Stored records
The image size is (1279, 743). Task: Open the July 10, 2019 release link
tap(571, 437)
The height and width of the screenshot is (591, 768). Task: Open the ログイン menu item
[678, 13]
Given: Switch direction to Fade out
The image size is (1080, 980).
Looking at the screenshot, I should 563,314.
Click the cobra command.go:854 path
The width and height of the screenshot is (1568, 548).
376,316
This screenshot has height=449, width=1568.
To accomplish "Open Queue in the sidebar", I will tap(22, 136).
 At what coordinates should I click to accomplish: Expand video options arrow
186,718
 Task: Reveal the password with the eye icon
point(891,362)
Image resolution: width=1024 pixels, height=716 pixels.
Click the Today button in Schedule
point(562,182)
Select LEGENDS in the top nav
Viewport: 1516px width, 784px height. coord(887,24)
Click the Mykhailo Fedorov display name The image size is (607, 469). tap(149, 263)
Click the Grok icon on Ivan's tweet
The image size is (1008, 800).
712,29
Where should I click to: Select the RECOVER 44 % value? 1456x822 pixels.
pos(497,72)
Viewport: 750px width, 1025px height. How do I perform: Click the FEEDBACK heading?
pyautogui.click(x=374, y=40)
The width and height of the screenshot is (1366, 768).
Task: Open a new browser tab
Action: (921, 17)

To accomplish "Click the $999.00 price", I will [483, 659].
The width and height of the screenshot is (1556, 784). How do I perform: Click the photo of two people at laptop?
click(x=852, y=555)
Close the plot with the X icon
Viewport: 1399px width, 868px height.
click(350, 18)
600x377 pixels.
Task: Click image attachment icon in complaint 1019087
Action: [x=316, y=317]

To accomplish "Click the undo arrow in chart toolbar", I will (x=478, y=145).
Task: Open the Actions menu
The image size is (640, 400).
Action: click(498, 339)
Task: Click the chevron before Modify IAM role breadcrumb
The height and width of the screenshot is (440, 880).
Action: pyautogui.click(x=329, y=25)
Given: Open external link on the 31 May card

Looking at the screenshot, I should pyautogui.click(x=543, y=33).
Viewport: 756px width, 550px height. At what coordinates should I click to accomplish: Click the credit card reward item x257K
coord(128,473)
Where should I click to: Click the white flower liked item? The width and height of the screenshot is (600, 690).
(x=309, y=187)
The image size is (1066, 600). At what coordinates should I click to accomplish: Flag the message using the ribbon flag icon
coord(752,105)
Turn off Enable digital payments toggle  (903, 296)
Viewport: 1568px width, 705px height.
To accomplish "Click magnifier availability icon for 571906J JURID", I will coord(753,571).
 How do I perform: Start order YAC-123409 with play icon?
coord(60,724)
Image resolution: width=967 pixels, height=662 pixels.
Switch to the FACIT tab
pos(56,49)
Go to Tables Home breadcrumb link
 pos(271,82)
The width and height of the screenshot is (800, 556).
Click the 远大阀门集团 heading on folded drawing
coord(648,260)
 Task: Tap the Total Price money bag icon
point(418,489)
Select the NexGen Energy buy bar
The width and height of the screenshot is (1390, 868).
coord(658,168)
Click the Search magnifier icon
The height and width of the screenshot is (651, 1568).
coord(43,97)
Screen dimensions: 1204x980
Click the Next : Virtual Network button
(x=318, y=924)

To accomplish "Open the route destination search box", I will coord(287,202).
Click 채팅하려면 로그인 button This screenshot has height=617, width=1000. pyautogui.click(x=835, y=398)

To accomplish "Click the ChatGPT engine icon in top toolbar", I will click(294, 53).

Work request - An exact copy of all the entries above is what is needed.

Answer below -
The image size is (1279, 743). Task: Open the July 10, 2019 release link
tap(571, 437)
The height and width of the screenshot is (591, 768). Task: Open the ログイン menu item
[678, 13]
Given: Switch direction to Fade out
The image size is (1080, 980).
Looking at the screenshot, I should 563,314.
Click the cobra command.go:854 path
The width and height of the screenshot is (1568, 548).
376,316
This screenshot has height=449, width=1568.
To accomplish "Open Queue in the sidebar", I will tap(22, 136).
 At what coordinates should I click to accomplish: Expand video options arrow
186,718
 Task: Reveal the password with the eye icon
point(891,362)
Image resolution: width=1024 pixels, height=716 pixels.
Click the Today button in Schedule
point(562,182)
Select LEGENDS in the top nav
Viewport: 1516px width, 784px height. coord(887,24)
Click the Mykhailo Fedorov display name The image size is (607, 469). tap(149, 263)
Click the Grok icon on Ivan's tweet
The image size is (1008, 800).
712,29
Where should I click to: Select the RECOVER 44 % value? 1456x822 pixels.
pos(497,72)
Viewport: 750px width, 1025px height. How do I perform: Click the FEEDBACK heading?
pyautogui.click(x=374, y=40)
The width and height of the screenshot is (1366, 768).
Task: Open a new browser tab
Action: (921, 17)

To accomplish "Click the $999.00 price", I will [483, 659].
The width and height of the screenshot is (1556, 784). How do I perform: Click the photo of two people at laptop?
click(x=852, y=555)
Close the plot with the X icon
Viewport: 1399px width, 868px height.
click(350, 18)
600x377 pixels.
Task: Click image attachment icon in complaint 1019087
Action: [x=316, y=317]

To accomplish "Click the undo arrow in chart toolbar", I will (x=478, y=145).
Task: Open the Actions menu
The image size is (640, 400).
Action: click(498, 339)
Task: Click the chevron before Modify IAM role breadcrumb
The height and width of the screenshot is (440, 880).
Action: pyautogui.click(x=329, y=25)
Given: Open external link on the 31 May card

Looking at the screenshot, I should pyautogui.click(x=543, y=33).
Viewport: 756px width, 550px height. At what coordinates should I click to accomplish: Click the credit card reward item x257K
coord(128,473)
Where should I click to: Click the white flower liked item? The width and height of the screenshot is (600, 690).
(x=309, y=187)
The image size is (1066, 600). At what coordinates should I click to accomplish: Flag the message using the ribbon flag icon
coord(752,105)
Turn off Enable digital payments toggle  (903, 296)
Viewport: 1568px width, 705px height.
To accomplish "Click magnifier availability icon for 571906J JURID", I will coord(753,571).
 How do I perform: Start order YAC-123409 with play icon?
coord(60,724)
Image resolution: width=967 pixels, height=662 pixels.
Switch to the FACIT tab
pos(56,49)
Go to Tables Home breadcrumb link
 pos(271,82)
The width and height of the screenshot is (800, 556).
Click the 远大阀门集团 heading on folded drawing
coord(648,260)
 Task: Tap the Total Price money bag icon
point(418,489)
Select the NexGen Energy buy bar
The width and height of the screenshot is (1390, 868).
coord(658,168)
Click the Search magnifier icon
The height and width of the screenshot is (651, 1568).
coord(43,97)
Screen dimensions: 1204x980
Click the Next : Virtual Network button
(x=318, y=924)

To accomplish "Open the route destination search box", I will coord(287,202).
Click 채팅하려면 로그인 button This screenshot has height=617, width=1000. pyautogui.click(x=835, y=398)

To accomplish "Click the ChatGPT engine icon in top toolbar", I will click(294, 53).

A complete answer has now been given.